Exercise aim
Which lines in the data below contain the string "agent" with matching case? Filter those lines out and copy each one in full.

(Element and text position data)

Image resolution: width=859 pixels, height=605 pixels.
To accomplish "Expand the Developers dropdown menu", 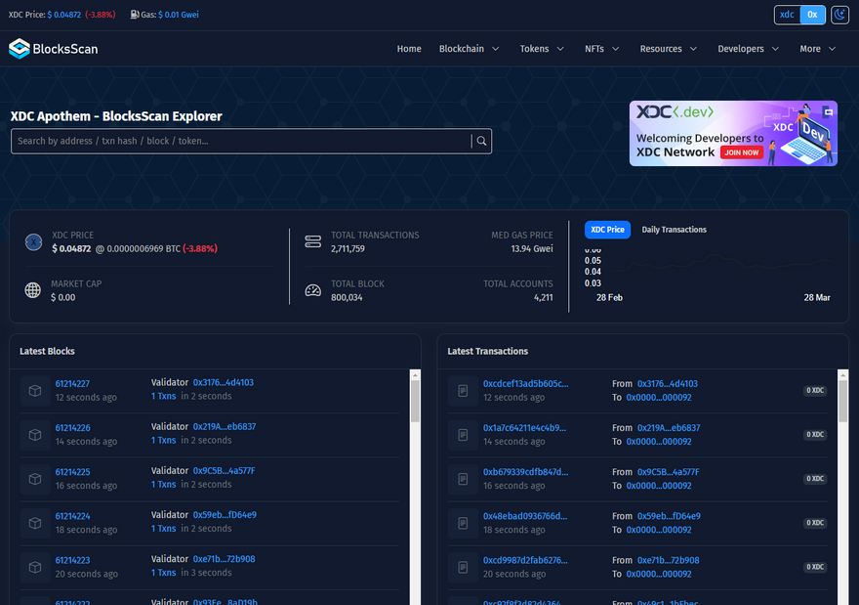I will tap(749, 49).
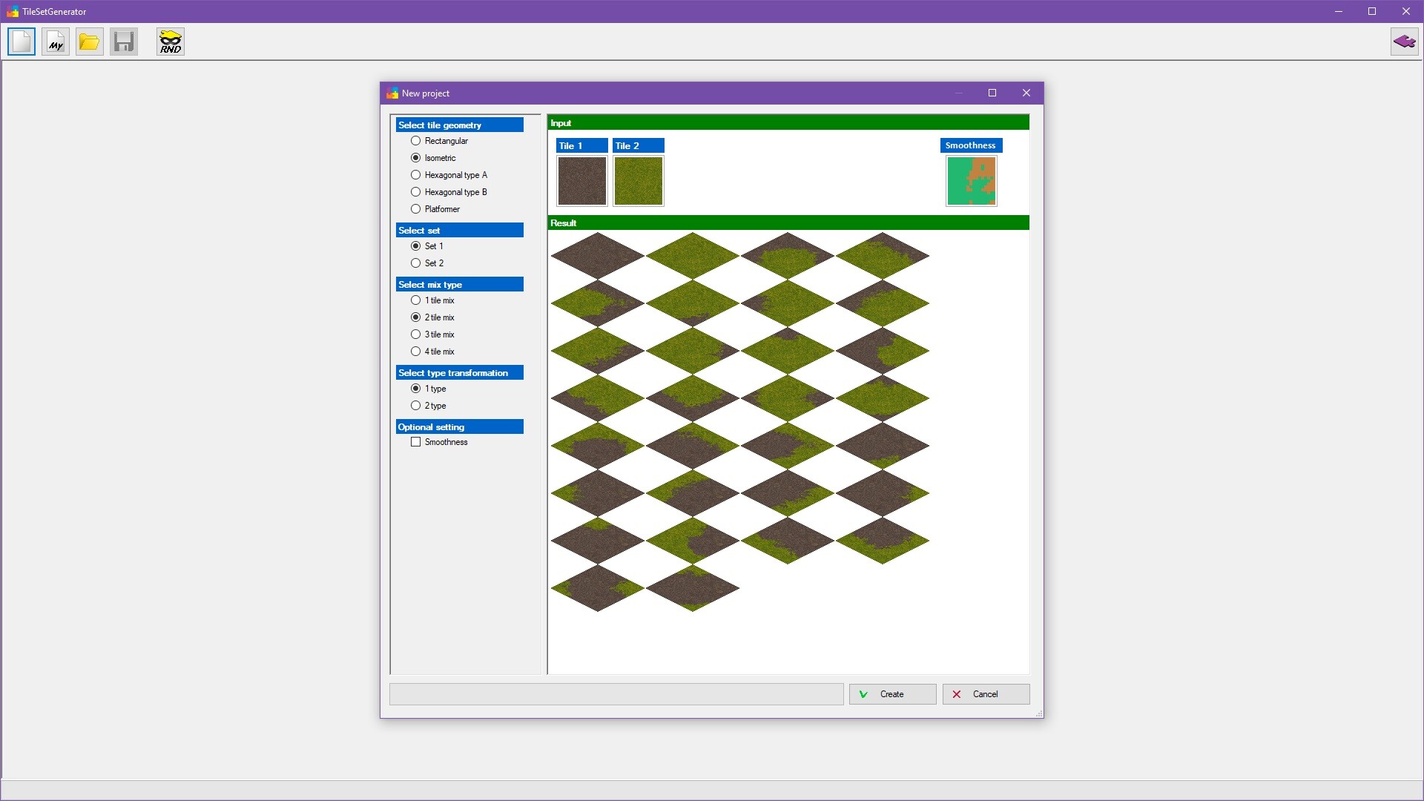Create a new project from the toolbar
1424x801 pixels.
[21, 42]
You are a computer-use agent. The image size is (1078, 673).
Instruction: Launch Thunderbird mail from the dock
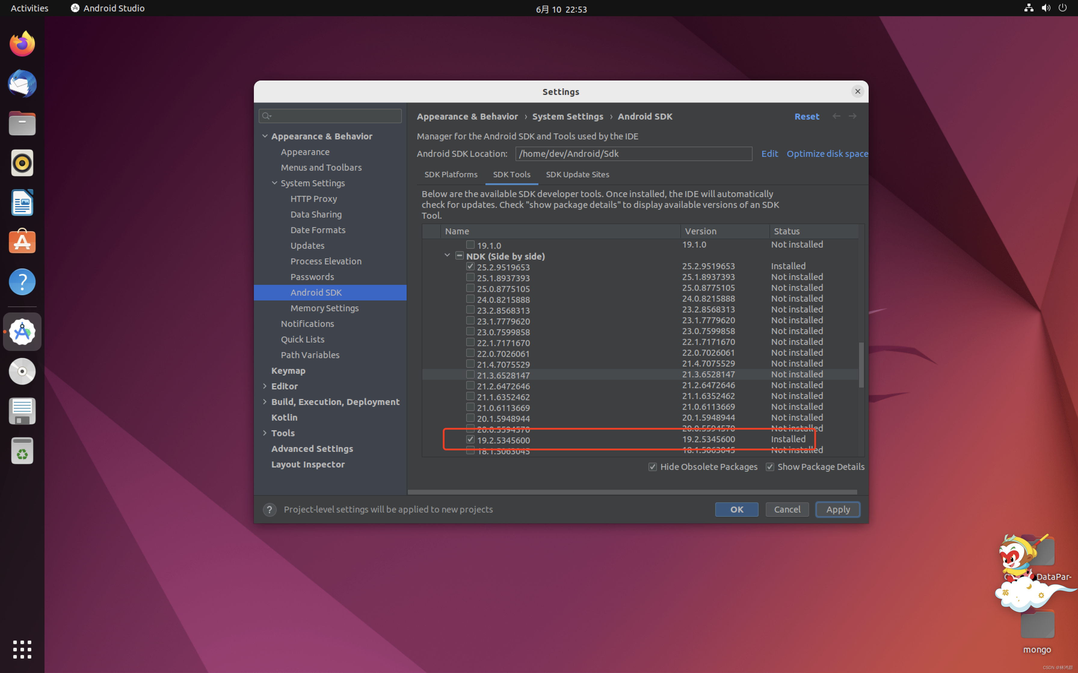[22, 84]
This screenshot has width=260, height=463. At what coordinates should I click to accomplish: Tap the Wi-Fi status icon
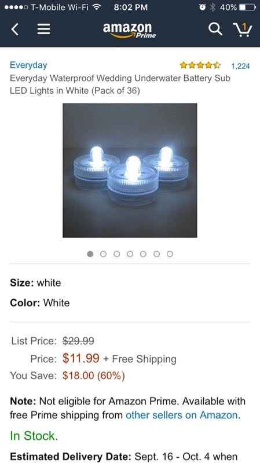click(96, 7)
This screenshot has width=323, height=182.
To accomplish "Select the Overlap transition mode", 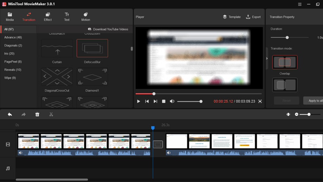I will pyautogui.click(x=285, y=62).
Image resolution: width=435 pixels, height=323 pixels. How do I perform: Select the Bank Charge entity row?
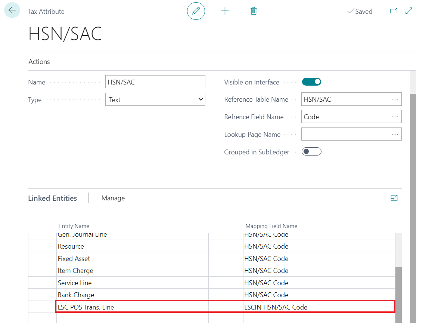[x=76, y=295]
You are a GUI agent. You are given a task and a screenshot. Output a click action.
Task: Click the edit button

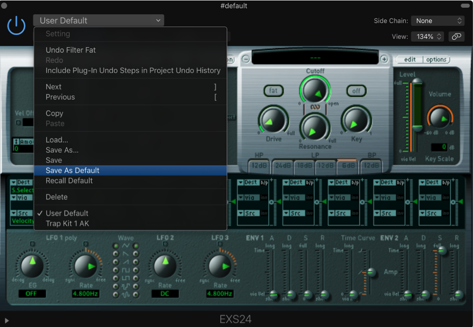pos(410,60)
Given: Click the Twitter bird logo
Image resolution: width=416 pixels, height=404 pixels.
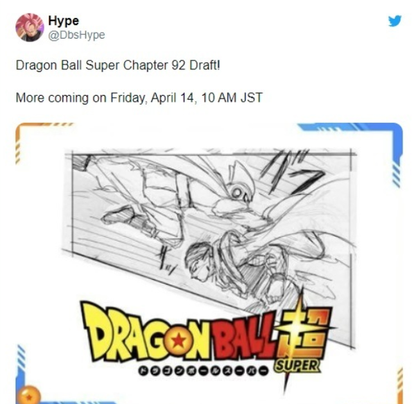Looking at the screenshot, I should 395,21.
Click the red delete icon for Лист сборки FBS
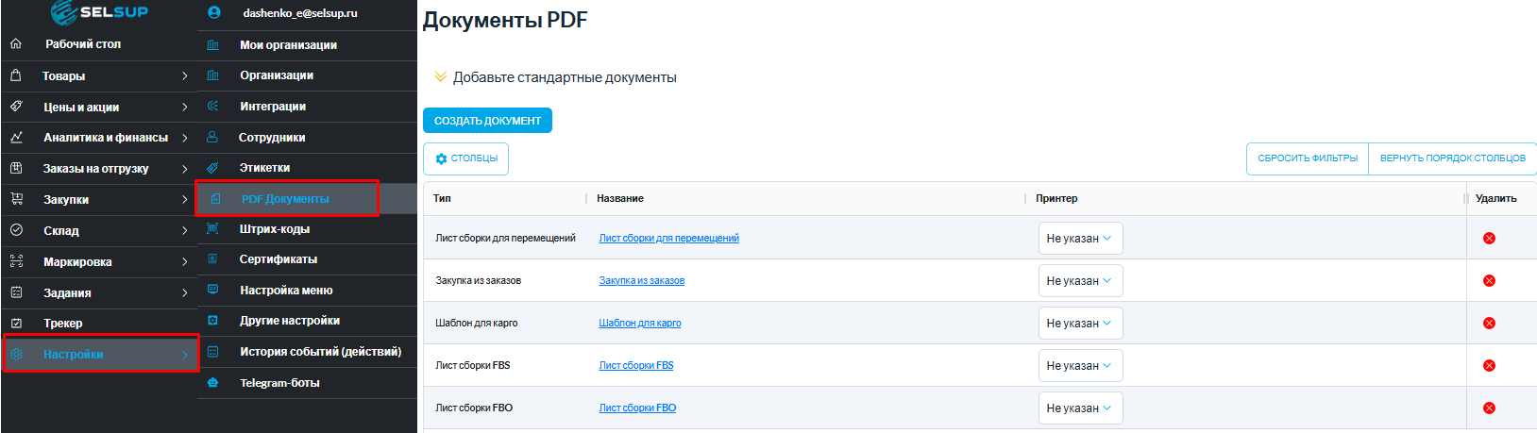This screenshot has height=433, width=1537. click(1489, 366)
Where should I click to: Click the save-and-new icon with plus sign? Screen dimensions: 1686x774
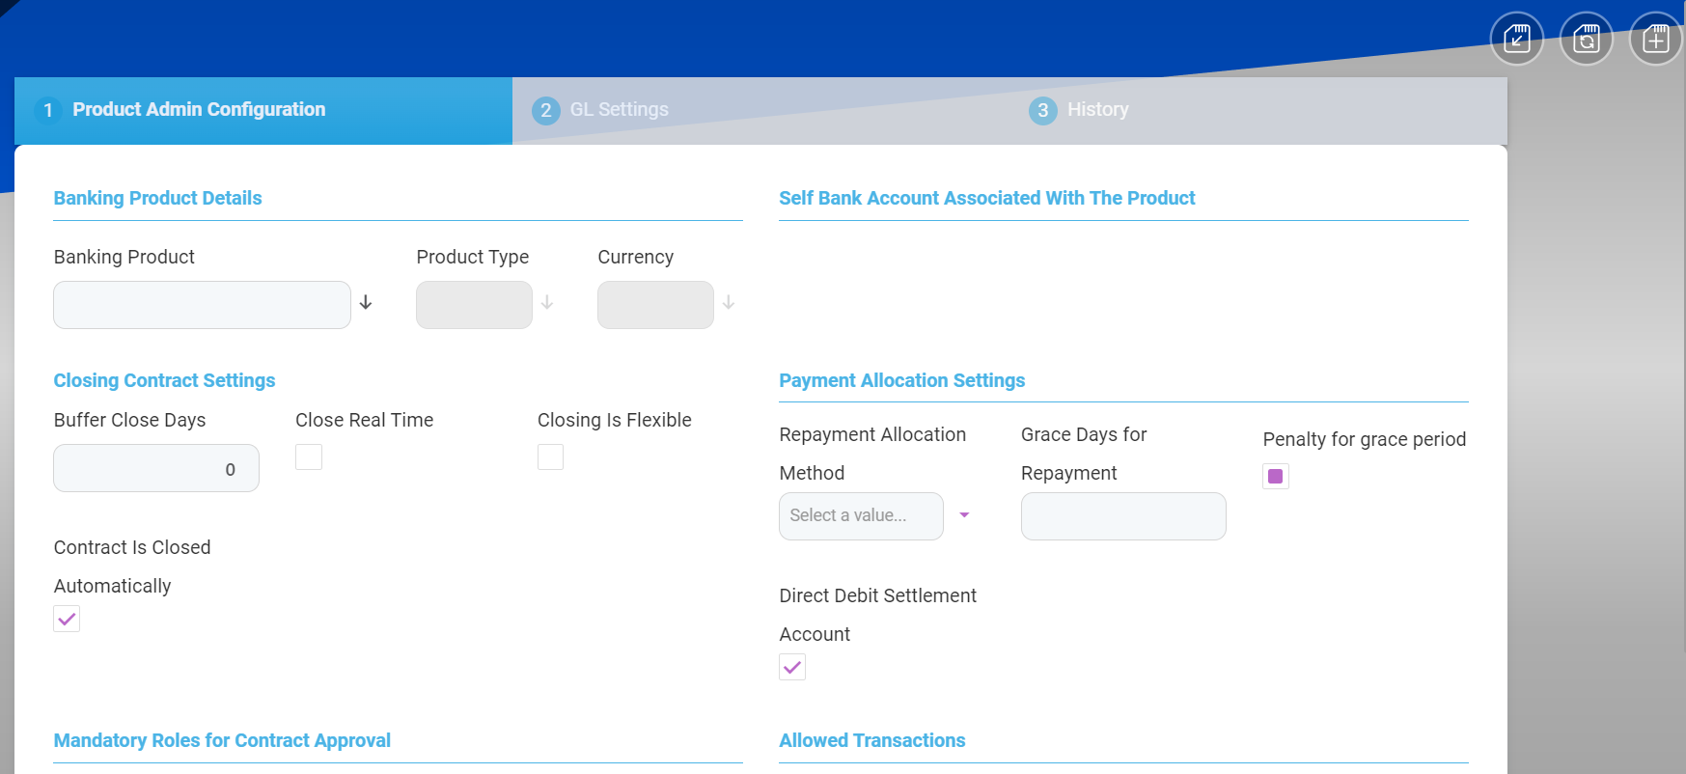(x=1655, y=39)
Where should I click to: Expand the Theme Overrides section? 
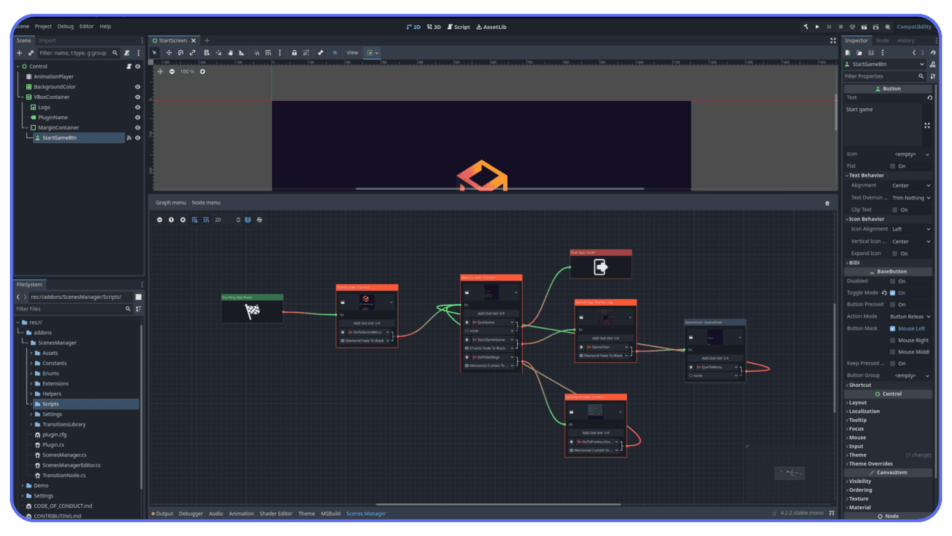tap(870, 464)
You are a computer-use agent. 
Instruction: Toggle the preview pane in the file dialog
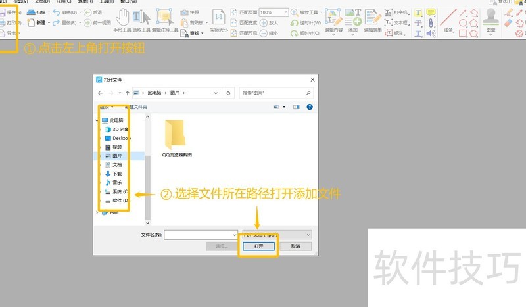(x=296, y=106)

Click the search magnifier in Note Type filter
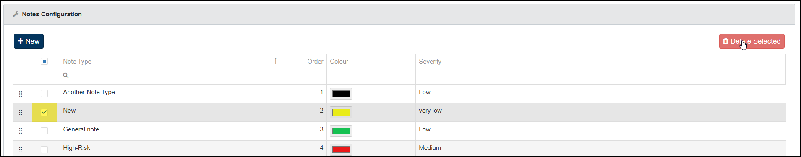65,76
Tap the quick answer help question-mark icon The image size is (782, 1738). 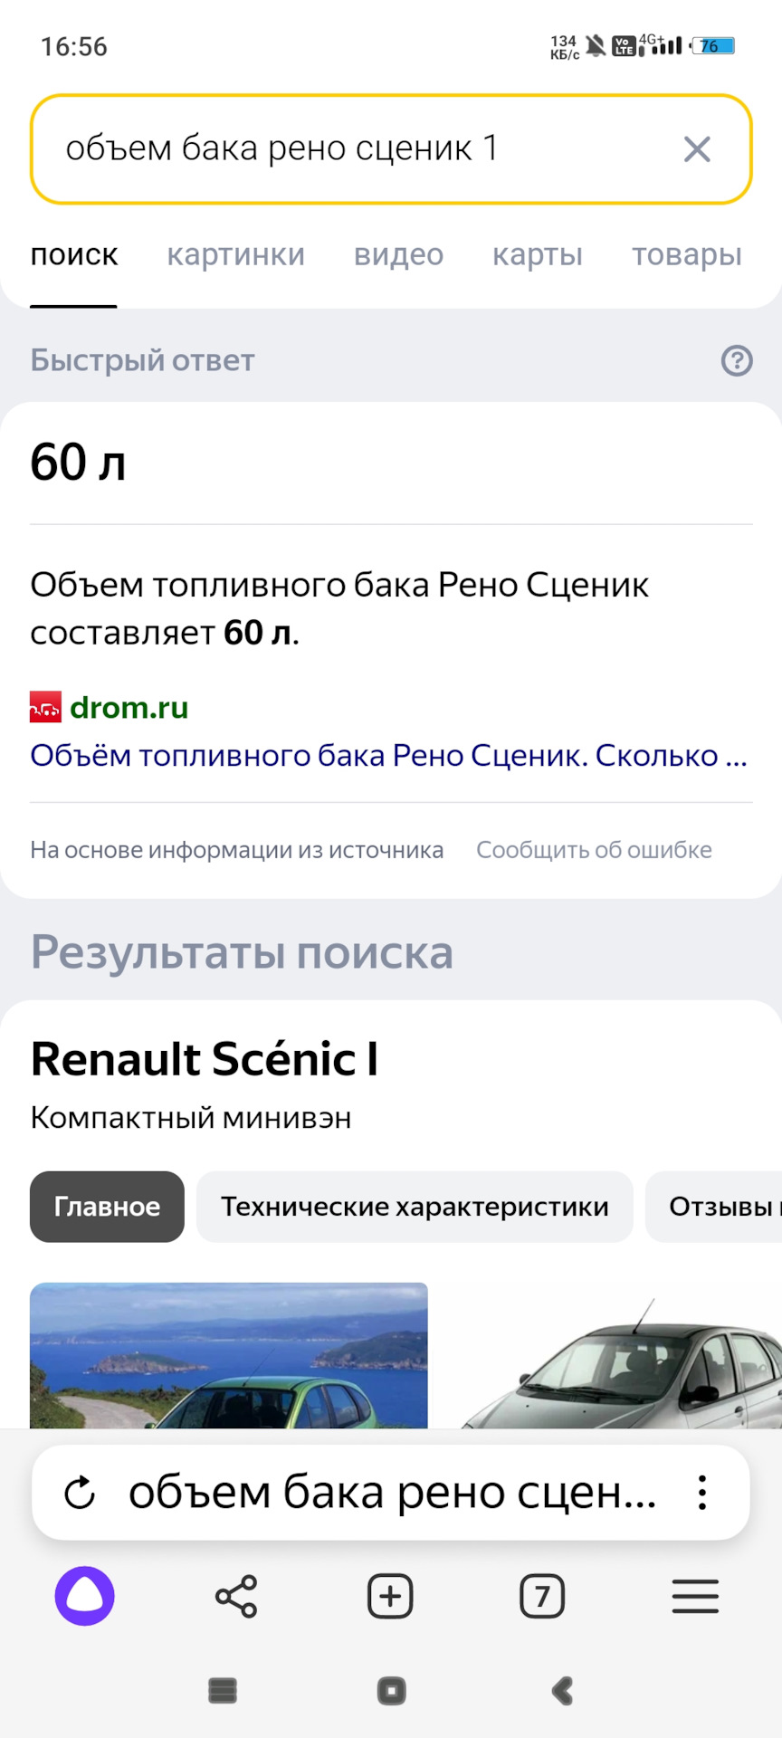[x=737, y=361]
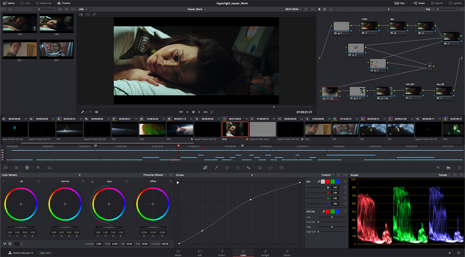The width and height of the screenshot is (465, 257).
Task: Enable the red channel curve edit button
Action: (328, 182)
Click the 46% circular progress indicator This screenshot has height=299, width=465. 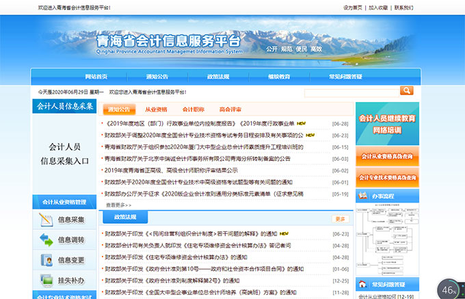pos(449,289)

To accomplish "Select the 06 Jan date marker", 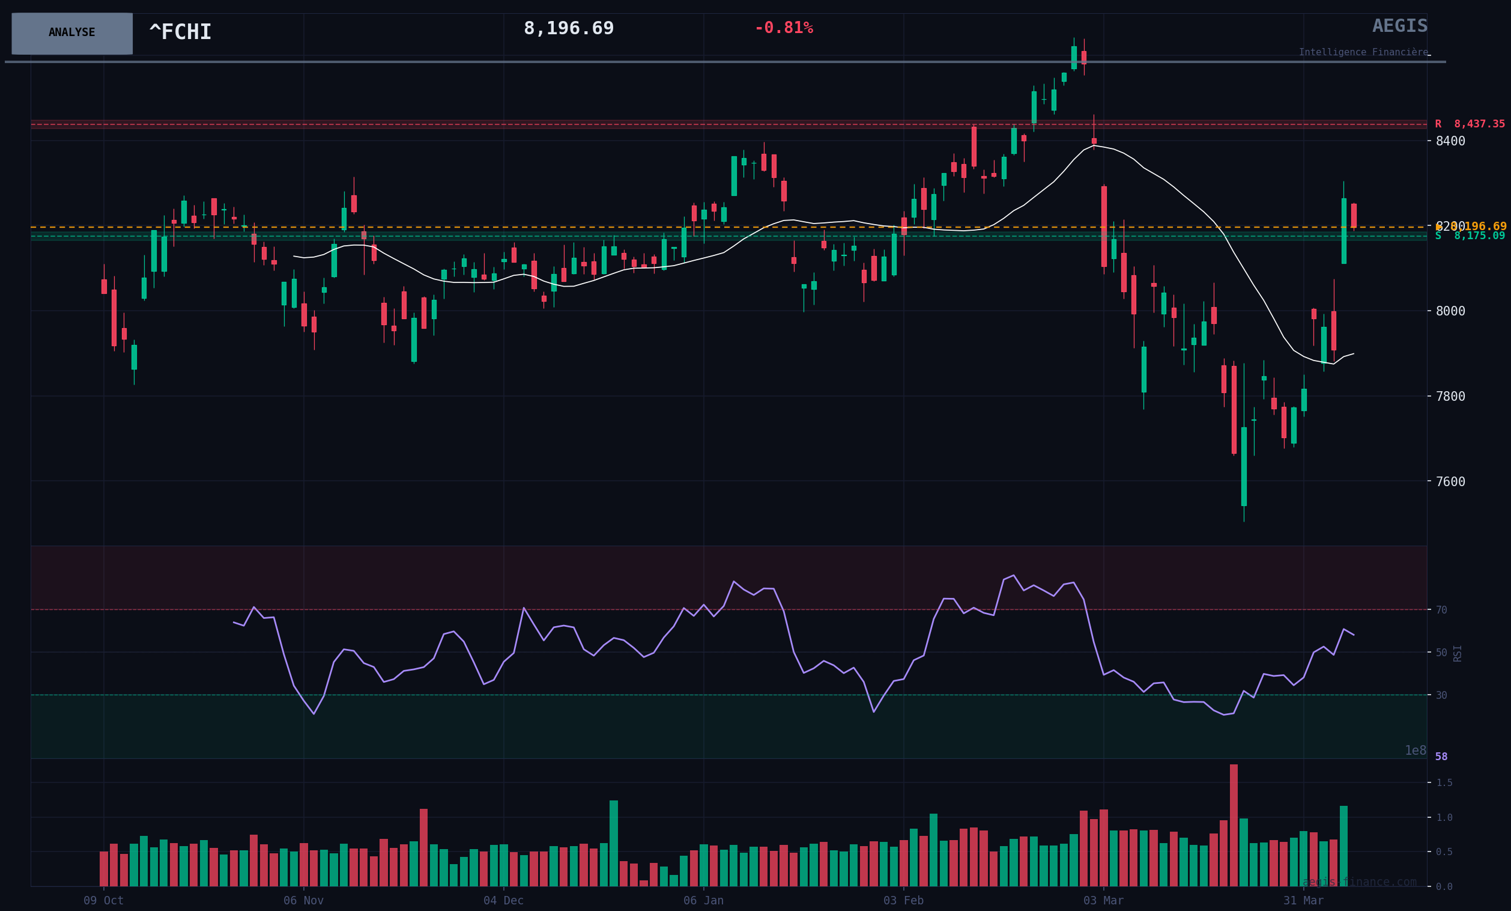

Problem solution
You are a computer-use agent. The image size is (1078, 673).
You are a GUI agent. You are given a task and a screenshot. Output a click action.
You are a computer-use agent. 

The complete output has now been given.